Where other developers steam out "obtrusive" motion control features for fear of giving offence, this one just wants to have fun with the possibilities. It's an approach that could backfire if the implementation grows too fiddly, but from what I've seen, D4's control scheme straddles the line between "realistic" 1:1 recognition and gestures that are more evocative than directly mimetic: you turn David to look at things by sweeping your arms decisively, for instance, rather than actually turning your body. The visuals are the stuff of A Scanner Darkly, marrying plausible proportions to thick shadowing on clothing folds and burnished comicbook skin.

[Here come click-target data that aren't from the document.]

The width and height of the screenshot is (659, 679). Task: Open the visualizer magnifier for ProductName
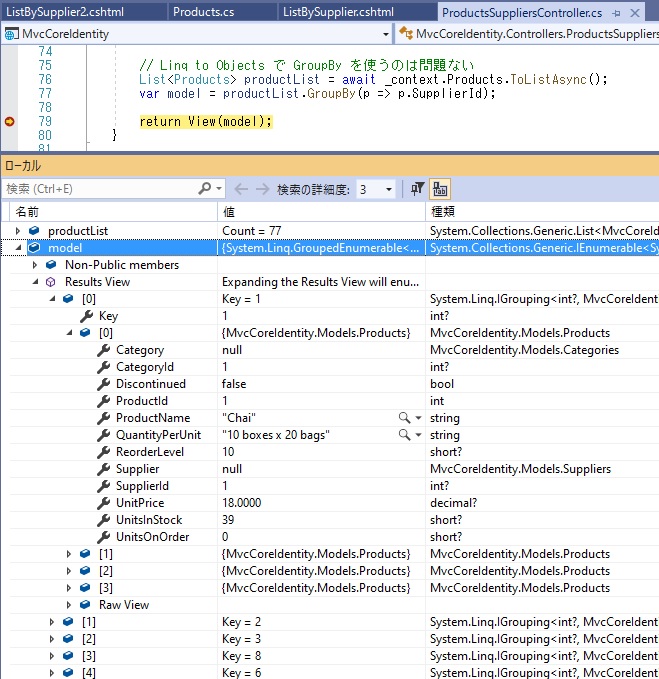coord(404,418)
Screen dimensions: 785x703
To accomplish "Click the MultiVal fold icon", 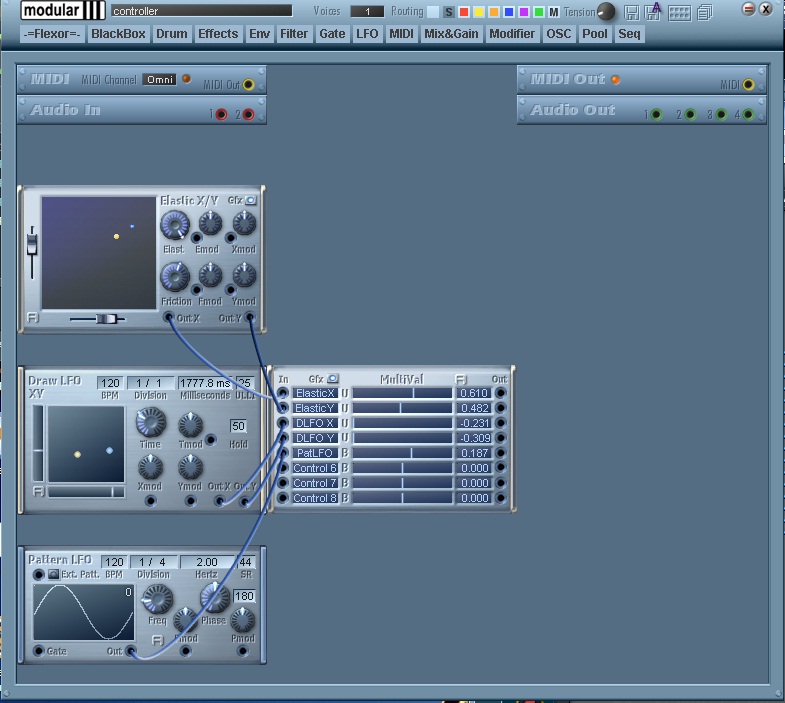I will click(461, 379).
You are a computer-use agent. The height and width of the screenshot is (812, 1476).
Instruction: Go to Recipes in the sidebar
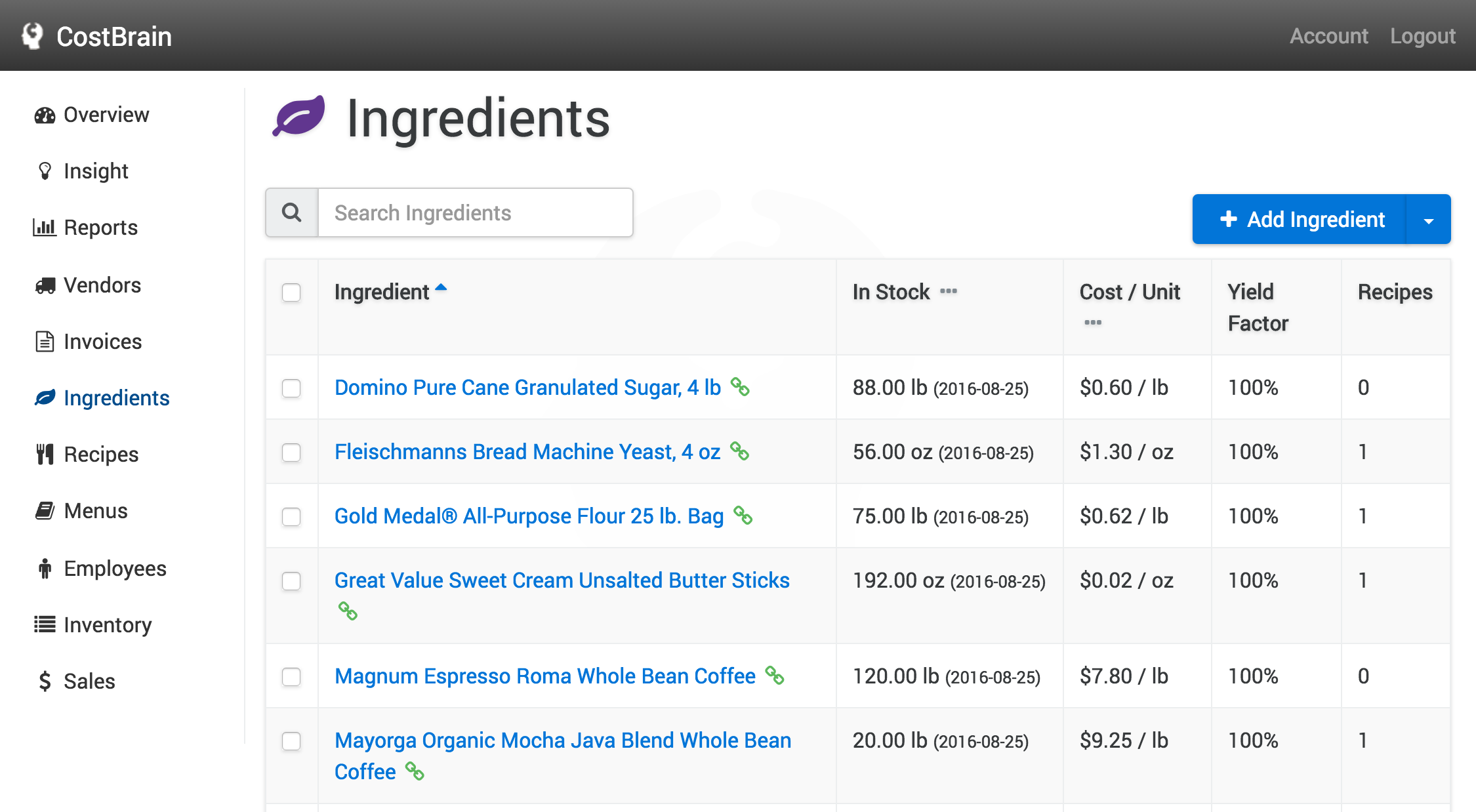[x=100, y=454]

Punctuating the object hunts and the chitchats - some of which involve 24-style splitscreen cinematics - are the action bits, which see you performing a range of gestures and assuming a variety of stances to dance David through what's effectively a branching cutscene. The inputs range from winding up a haymaker through sweeping your hands to duck or dodge around an attack: the more punctual and accurate you are, the higher the grade you're given per move. During the fight with the dealer, David waltzes an air hostess out of the way of a thrown suitcase, then braces himself over the aisle to avoid a speeding food trolley.
It's a pleasant change from the chilly high-end lustre of a Ryse or a Forza. But is it going to sell anyone on Kinect? Again, I suspect the game's premise and stylings may bury it, but ultimately this is the kind of motion sensitive release I'd like to see more of next generation: experimental and eccentric, but not (yet) to the point of being annoying. As polished as their own efforts appear, Rare and Ubisoft should probably take notes.